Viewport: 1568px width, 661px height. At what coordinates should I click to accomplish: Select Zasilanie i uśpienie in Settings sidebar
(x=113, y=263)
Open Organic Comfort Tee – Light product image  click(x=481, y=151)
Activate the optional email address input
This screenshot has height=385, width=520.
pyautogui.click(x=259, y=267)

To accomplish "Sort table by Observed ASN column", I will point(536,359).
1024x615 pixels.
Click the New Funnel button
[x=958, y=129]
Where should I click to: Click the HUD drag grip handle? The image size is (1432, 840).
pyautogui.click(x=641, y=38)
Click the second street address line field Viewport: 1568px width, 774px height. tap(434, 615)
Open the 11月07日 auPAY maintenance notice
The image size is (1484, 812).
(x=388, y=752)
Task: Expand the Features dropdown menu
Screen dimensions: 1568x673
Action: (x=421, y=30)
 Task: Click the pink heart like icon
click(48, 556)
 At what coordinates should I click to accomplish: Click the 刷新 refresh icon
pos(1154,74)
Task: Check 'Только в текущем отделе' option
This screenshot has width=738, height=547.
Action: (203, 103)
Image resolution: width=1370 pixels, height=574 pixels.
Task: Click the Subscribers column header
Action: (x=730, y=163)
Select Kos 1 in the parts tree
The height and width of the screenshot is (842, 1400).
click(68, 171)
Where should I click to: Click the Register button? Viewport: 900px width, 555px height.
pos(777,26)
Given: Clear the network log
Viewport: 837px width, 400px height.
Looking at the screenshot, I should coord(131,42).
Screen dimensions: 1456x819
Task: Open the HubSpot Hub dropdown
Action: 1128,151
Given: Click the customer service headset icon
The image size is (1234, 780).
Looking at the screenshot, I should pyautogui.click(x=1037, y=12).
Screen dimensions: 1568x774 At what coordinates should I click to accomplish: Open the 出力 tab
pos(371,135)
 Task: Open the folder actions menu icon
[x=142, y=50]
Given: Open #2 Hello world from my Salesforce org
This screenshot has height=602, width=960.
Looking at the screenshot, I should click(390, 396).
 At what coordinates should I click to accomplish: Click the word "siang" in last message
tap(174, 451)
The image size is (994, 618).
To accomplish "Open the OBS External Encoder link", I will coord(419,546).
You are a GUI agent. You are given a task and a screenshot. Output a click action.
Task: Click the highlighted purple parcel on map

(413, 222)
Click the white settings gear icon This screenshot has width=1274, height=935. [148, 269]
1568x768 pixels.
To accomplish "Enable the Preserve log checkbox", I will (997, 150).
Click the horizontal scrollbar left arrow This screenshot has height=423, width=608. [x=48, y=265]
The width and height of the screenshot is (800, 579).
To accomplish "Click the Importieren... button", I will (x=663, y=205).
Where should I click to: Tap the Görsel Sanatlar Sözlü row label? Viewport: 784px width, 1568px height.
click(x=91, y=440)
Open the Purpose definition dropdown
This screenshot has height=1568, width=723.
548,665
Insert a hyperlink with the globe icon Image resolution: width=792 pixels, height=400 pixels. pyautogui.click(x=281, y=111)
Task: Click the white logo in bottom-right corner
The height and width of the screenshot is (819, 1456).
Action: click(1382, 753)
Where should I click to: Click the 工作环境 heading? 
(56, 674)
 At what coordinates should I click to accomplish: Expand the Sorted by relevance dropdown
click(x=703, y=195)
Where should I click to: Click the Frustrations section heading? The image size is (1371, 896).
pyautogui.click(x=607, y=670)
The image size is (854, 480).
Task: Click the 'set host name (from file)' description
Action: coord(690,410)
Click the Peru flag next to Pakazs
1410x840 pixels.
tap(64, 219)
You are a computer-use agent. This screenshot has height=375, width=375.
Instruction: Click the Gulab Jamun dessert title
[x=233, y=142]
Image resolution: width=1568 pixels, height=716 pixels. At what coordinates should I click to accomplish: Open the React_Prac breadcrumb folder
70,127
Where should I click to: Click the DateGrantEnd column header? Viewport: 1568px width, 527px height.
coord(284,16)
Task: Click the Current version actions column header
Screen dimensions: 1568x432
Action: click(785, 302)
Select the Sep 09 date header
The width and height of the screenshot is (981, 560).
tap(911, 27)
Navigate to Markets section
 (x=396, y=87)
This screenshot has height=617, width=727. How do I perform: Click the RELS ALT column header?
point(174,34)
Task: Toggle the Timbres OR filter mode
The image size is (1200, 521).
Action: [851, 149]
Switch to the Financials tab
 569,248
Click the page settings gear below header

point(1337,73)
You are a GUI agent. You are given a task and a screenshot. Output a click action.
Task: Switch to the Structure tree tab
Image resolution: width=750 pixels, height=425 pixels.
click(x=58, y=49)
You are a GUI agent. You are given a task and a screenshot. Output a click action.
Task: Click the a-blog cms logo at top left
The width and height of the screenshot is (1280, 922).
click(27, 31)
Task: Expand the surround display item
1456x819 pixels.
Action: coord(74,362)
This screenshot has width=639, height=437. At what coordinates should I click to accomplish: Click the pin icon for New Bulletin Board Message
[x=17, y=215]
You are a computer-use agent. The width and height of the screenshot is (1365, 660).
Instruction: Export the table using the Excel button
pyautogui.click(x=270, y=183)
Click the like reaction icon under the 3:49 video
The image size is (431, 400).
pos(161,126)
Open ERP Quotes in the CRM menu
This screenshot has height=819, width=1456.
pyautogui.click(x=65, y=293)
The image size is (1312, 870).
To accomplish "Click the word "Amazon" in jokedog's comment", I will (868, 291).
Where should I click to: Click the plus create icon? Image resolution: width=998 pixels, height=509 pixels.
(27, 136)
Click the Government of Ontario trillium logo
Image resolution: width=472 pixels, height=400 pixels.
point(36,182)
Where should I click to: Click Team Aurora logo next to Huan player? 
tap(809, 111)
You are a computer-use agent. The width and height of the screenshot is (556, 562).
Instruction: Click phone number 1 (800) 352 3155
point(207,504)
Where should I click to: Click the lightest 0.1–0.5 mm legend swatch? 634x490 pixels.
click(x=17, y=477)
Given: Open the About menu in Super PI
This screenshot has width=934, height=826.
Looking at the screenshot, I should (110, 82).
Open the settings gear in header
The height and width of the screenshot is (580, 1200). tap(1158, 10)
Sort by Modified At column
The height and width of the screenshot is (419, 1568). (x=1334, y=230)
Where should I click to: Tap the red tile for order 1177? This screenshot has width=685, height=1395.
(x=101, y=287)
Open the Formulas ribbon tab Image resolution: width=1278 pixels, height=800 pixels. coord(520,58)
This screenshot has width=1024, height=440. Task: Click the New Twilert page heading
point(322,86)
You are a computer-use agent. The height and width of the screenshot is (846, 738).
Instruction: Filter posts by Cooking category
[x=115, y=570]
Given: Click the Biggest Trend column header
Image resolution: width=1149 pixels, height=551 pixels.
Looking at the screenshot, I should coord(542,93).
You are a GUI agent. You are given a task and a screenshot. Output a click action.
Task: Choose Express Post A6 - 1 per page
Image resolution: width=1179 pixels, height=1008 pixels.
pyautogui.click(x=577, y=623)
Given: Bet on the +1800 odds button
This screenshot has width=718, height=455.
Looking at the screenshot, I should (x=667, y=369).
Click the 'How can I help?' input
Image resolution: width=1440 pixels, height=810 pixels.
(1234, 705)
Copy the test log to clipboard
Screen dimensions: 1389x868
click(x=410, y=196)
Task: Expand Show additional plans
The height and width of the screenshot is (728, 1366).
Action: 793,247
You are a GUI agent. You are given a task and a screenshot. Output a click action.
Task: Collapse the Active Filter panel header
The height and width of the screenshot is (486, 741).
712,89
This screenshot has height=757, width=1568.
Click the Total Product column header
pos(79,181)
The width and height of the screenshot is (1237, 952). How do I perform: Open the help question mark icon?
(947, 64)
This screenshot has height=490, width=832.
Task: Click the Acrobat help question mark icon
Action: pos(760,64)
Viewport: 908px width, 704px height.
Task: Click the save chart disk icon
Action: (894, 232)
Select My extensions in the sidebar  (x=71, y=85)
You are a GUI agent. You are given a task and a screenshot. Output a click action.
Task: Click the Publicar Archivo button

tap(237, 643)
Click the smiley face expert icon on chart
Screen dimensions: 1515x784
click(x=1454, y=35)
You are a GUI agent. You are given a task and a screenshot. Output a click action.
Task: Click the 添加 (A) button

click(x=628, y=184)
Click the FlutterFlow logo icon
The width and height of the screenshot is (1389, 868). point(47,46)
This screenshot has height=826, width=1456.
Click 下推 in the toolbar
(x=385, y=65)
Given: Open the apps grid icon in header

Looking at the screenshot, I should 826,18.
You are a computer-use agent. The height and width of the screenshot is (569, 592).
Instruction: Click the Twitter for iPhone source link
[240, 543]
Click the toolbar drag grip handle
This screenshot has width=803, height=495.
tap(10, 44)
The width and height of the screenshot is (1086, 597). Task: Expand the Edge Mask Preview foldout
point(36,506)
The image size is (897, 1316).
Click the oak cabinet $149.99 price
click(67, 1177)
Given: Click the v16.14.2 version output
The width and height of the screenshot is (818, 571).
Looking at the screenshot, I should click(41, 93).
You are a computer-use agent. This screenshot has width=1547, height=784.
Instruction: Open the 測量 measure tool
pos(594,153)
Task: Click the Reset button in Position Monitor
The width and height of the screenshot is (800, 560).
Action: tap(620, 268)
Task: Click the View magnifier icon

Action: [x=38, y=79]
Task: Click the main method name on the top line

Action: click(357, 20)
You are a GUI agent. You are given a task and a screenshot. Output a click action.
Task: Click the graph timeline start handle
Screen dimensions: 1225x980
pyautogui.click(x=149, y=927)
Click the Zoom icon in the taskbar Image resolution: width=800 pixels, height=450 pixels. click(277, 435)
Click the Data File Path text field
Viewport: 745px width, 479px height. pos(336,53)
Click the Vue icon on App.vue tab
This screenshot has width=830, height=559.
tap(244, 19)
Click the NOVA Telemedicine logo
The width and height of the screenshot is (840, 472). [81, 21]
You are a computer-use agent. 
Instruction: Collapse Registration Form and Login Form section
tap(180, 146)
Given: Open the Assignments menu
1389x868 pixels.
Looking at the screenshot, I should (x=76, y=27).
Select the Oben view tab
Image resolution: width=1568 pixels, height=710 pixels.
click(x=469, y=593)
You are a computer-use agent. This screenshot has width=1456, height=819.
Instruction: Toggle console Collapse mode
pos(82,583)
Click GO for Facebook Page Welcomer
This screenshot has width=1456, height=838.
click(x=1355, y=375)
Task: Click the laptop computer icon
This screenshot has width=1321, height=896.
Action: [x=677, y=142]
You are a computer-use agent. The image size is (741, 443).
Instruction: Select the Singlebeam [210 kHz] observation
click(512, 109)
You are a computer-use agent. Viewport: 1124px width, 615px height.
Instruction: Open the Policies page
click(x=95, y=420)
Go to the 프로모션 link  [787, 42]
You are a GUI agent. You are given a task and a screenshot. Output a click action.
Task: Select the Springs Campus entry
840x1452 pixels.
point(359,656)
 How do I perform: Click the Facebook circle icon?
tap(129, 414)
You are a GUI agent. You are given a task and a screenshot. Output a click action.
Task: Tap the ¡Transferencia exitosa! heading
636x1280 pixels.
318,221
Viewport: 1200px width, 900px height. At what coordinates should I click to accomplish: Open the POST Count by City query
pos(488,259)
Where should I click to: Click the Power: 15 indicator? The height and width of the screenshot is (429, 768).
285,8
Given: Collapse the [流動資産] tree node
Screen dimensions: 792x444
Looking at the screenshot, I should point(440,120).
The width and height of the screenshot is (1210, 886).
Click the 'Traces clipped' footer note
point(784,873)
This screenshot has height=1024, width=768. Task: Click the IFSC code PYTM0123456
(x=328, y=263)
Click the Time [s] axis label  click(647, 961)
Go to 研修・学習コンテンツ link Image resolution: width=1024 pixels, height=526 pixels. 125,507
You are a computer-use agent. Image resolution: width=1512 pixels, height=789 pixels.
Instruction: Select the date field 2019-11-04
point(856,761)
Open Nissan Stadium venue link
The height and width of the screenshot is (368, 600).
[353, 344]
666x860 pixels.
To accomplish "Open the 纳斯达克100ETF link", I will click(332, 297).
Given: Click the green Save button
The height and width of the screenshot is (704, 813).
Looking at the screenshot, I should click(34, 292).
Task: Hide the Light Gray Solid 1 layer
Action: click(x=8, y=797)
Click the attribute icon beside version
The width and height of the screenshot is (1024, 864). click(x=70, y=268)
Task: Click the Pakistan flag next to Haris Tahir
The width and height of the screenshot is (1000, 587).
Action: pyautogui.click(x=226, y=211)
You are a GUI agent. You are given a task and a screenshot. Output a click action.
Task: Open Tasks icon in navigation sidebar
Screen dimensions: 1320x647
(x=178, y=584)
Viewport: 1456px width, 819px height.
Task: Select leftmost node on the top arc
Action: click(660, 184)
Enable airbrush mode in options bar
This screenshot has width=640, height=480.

→ Job: Please rewrite the lines starting at the one containing "Task: Expand Show additional plans" and ending at the one containing "(x=385, y=65)", replacing "Output a click action" with "Return a click action" and leaving everything else unchanged.

→ Exercise solution:
Task: Expand Show additional plans
The height and width of the screenshot is (728, 1366).
Action: 793,247
You are a GUI agent. You are given a task and a screenshot. Return a click action.
Task: Collapse the Active Filter panel header
The height and width of the screenshot is (486, 741).
712,89
This screenshot has height=757, width=1568.
Click the Total Product column header
pos(79,181)
The width and height of the screenshot is (1237, 952). How do I perform: Open the help question mark icon?
(947, 64)
This screenshot has height=490, width=832.
Task: Click the Acrobat help question mark icon
Action: pos(760,64)
Viewport: 908px width, 704px height.
Task: Click the save chart disk icon
Action: (894, 232)
Select My extensions in the sidebar  (x=71, y=85)
You are a GUI agent. You are given a task and a screenshot. Return a click action.
Task: Click the Publicar Archivo button

tap(237, 643)
Click the smiley face expert icon on chart
Screen dimensions: 1515x784
click(x=1454, y=35)
You are a GUI agent. You are given a task and a screenshot. Return a click action.
Task: Click the 添加 (A) button

click(x=628, y=184)
Click the FlutterFlow logo icon
The width and height of the screenshot is (1389, 868). point(47,46)
This screenshot has height=826, width=1456.
Click 下推 in the toolbar
(x=385, y=65)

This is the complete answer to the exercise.